Kittie Howard


Thursday, July 15, 2010

Greece's Navarino Bay

Greece's Navarino Bay, near the western tip of Peloponnese, offers more than spectacular Mediterranean vistas, pristine beaches, olive groves, and white stucco houses with red tiled roofs.  The sun-drenched bay, with its turquoise-blue waters, shimmers not only beneath open blue skies but within Greece's heart.

On October 20, 1827, at the Battle of Navarino, naval forces crushed a fleet of Ottoman ships, an outcome that ensured Greece's independence after 350 years of Turkish rule.  History documents this rule as harsh. The Ottomans governed with a cruel whip.  Greeks lived in abject poverty under tyrannical conditions, free only to dream about tomorrow.

Three and a half centuries is a long time to hold onto a dream, to work toward throwing off the master's yolk, to retain one's identity, as an individual and as a country.  But this is exactly what happened.  After the downfall of the Ottomans, the Greek culture re-surfaced, wiser and stronger, determined not to be subjugated again, by the Turks or anyone else.

The Greek language, once a language that traveled the Mediterranean -- and beyond with Alexander the Great, retains its purity, if localized to Greece these days, still, though, a remarkable feat after 350 years of linguistic onslaught.  The Turks had worked to erase the language from the world's lexicon.

Unlike in Bosnia, where, basically, an entire country converted to the Muslim religion to avoid mass slaughter, Greek Orthodox Christianity thrives throughout Greece. (To be fair, the Ottomans didn't threaten the Greeks as such; however, lifestyle improved greatly if a Greek converted.  Few did.)  Regardless of one's religion, the fact that the Greek people preserved their spirituality deserves a certain respect (about which I'm not the first to write -- but more fully understand now -- as historians have long linked the Greek's preservation of their religion to much that is Europe today, not necessarily in a religious sense.)

However, I think the inner determination to retain core beliefs, all the while occupied by a voracious empire, speaks volumes about the strong character of the Greek people.  (And I would write the same if the Greeks had occupied Turkey, if the Turks had retained their identity under such brutal conditions.

Because the character of the soul is more than a religious symbol.

Because wanting for the sake of wanting destroys an individual, brings a country to its knees, as it destroyed the Ottoman Empire (and others throughout history).  It is the recognition of needs greater than simple wants that fuels the forward motion that protects society from itself.

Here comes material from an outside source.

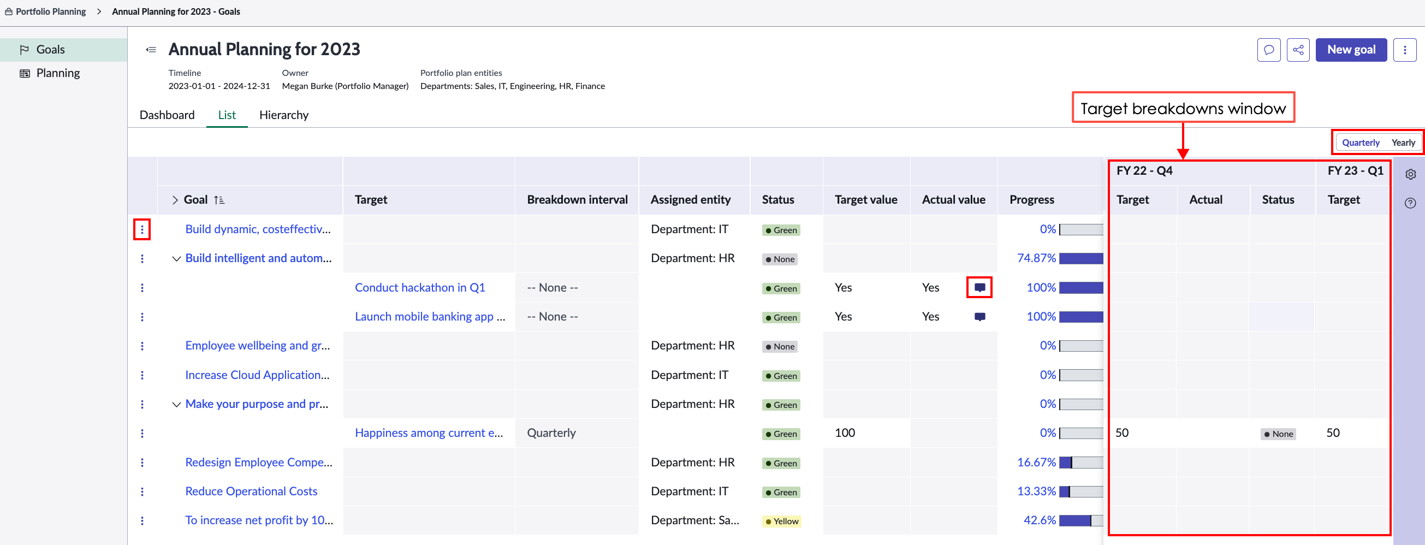This screenshot has width=1425, height=545.
Task: Switch to the Hierarchy tab
Action: pos(284,115)
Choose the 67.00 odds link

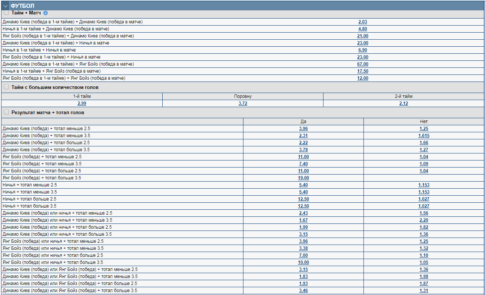tap(362, 64)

As such, from occupied to free again (for Greece has a deep history, a rich history that gave birth to democracy and rational thought and so much more), the country's genealogy continued, families held together by stories of tragedy and hope, a freedom attained, a dream realized, a tomorrow that shimmers like the waters in Navarino Bay, mostly calm and inviting, but sometimes a bit harsh -- for Greece struggles, like other countries, with today's recession -- but always, the waters in Navarino Bay lap the shore and whisper the dream that lives.

In an era of globalization, we can still be who we are, not robots made in some factory in China, cheap goods sold on a mass market, made to fall apart after the first wash, imitations with a commercialized logo that screams for attention.

So, as I sit in a quiet lobby in a lovely hotel in Peloponnese, I am rejuvenated.  Regardless of nationality or religion, regardless of the day's challenges, regardless of fears that work to mute the soul, our ancestors whisper that dreams live.

If only we'd listen.

If only we'd want more of what can't be bought.

If only we'd get our hands dirty from doing our own work, honest work that laps the soul, like the waters at Navarino Bay.